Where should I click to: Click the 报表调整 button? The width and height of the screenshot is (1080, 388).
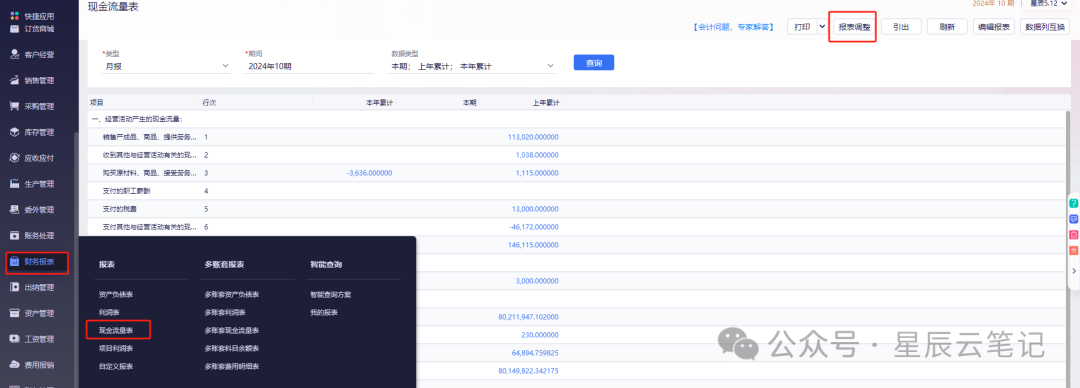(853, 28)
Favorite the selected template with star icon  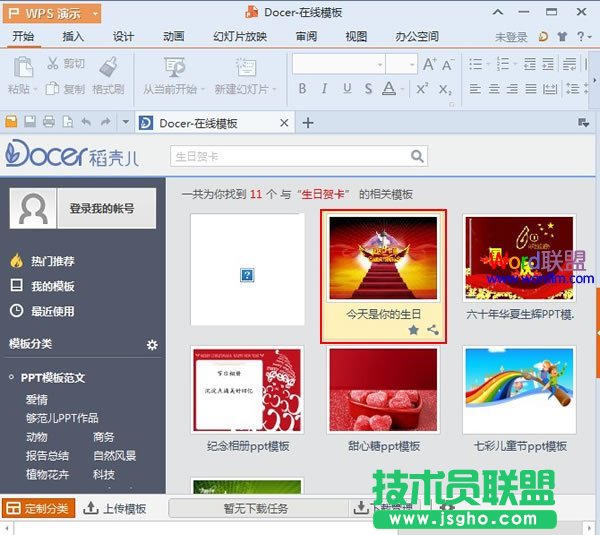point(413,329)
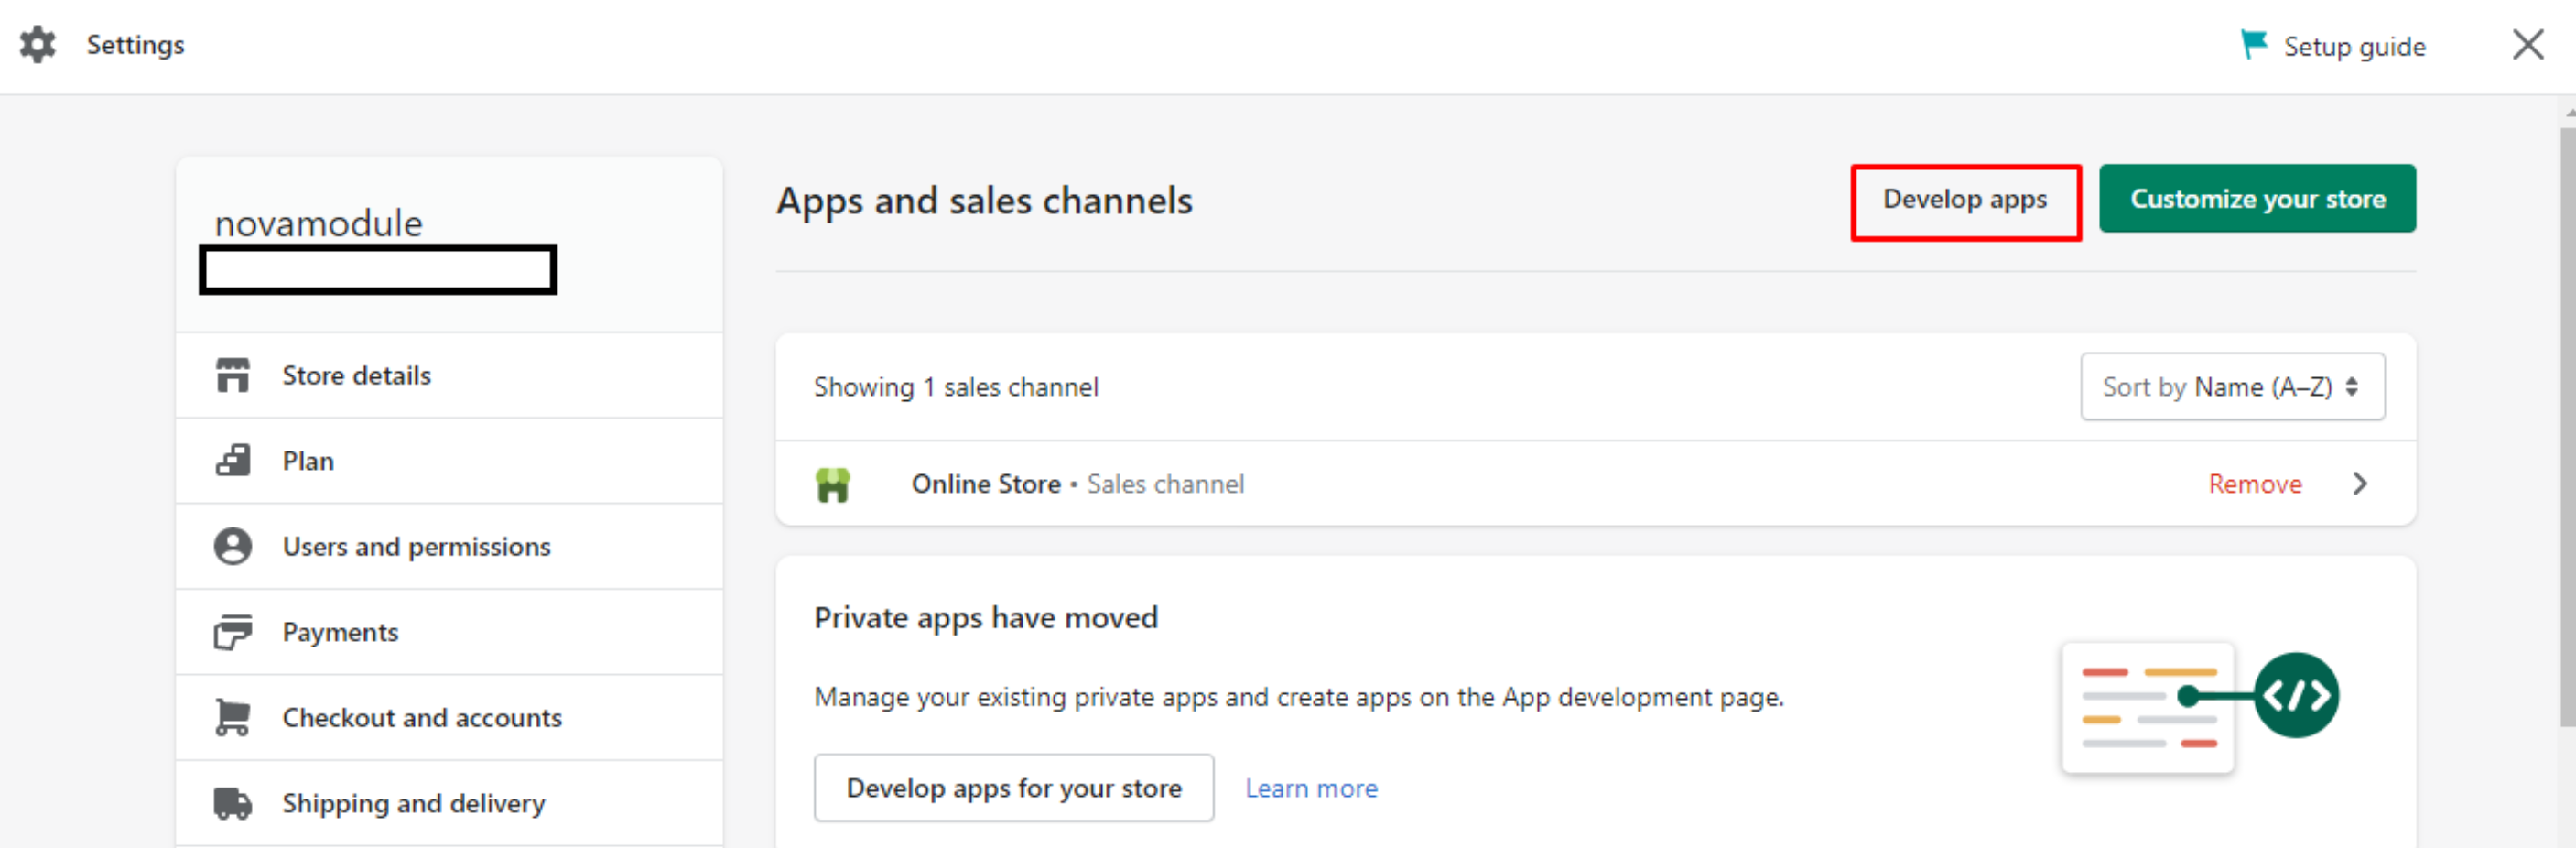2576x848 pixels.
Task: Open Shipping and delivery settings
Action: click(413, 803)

###

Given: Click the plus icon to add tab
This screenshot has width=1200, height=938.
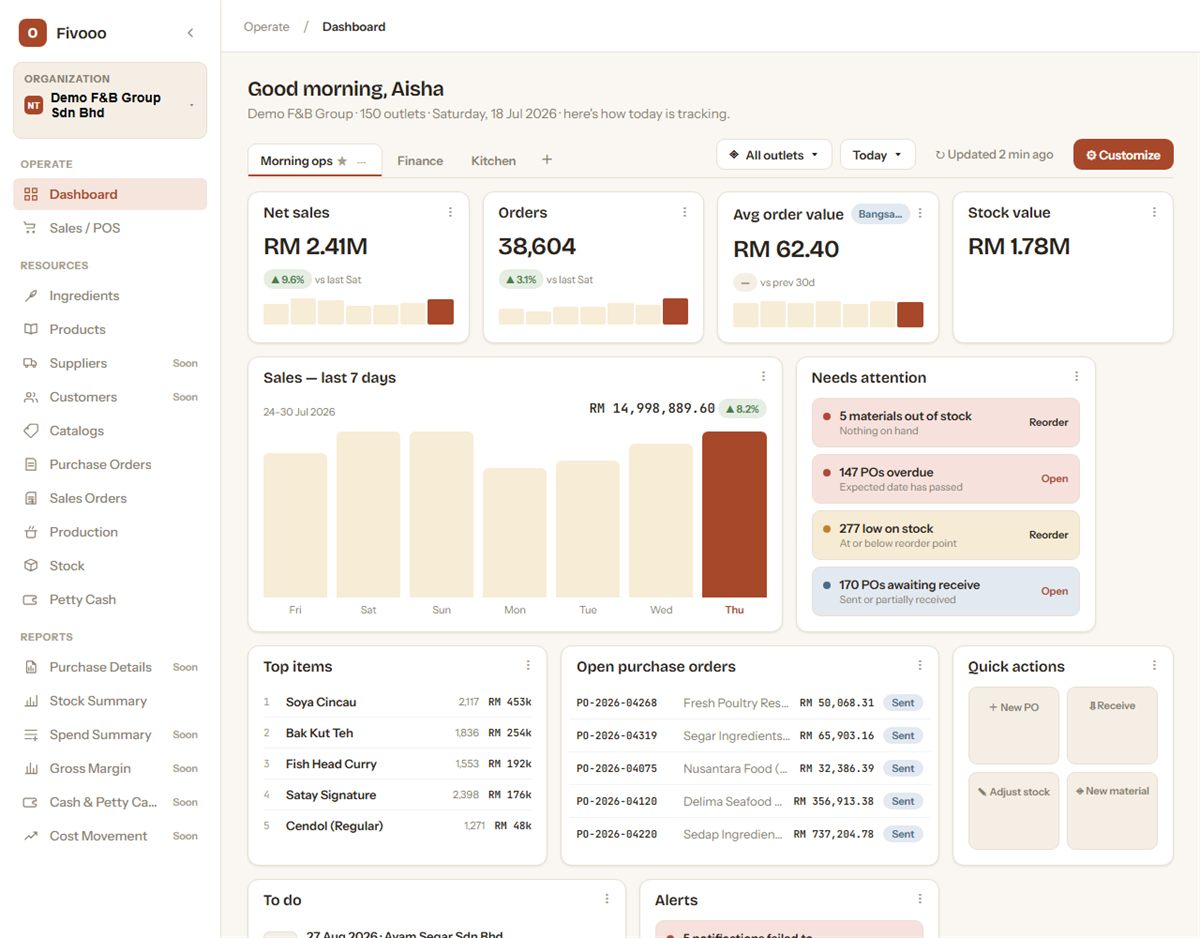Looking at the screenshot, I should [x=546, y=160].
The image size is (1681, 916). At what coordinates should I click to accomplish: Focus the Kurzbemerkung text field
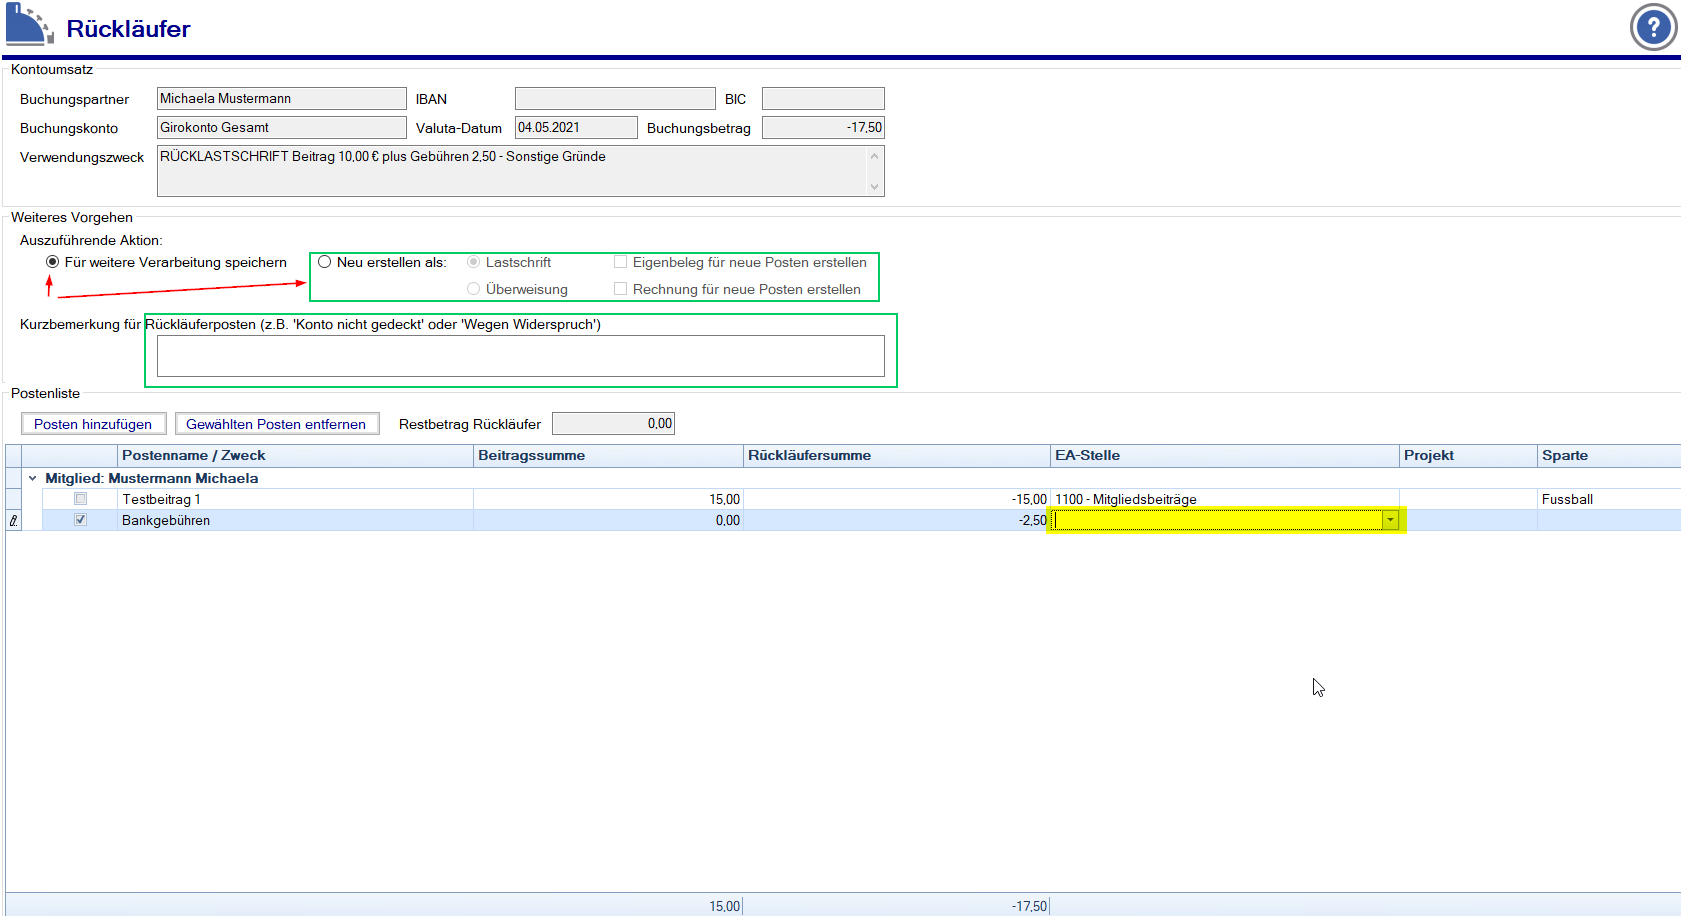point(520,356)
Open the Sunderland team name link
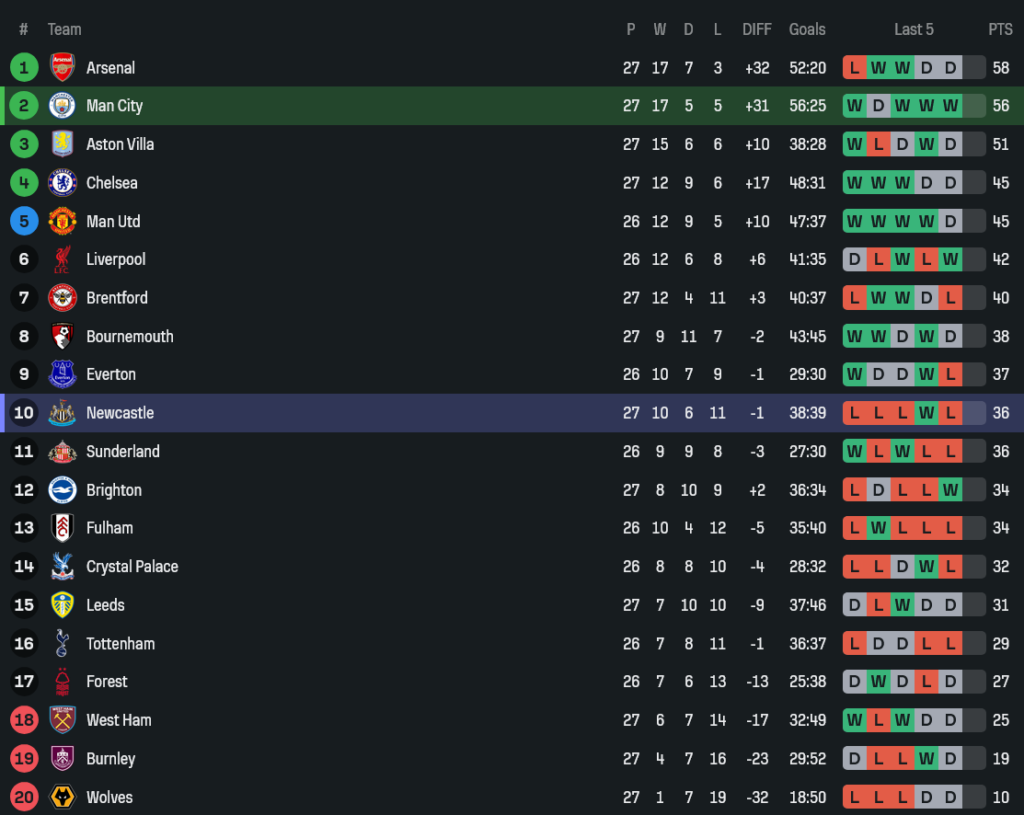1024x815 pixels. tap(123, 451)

###

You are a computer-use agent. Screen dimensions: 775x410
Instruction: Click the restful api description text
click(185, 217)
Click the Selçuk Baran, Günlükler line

###

### Zadanie do wykonania
Przepisz słowo w słowo wiersze od tego, który zawiera „Given: Click the plus icon to add tab”, aż do tego, który zawiera „1024x815 pixels. tap(123, 451)”, łącznie z oboma. Obrazy pomiń.

### Wynik zadania
Given: Click the plus icon to add tab
This screenshot has width=1200, height=938.
Looking at the screenshot, I should [x=546, y=160].
The image size is (1681, 916). At what coordinates should I click to accomplish: Focus the Kurzbemerkung text field
point(520,356)
Open the Sunderland team name link
1024x815 pixels. tap(123, 451)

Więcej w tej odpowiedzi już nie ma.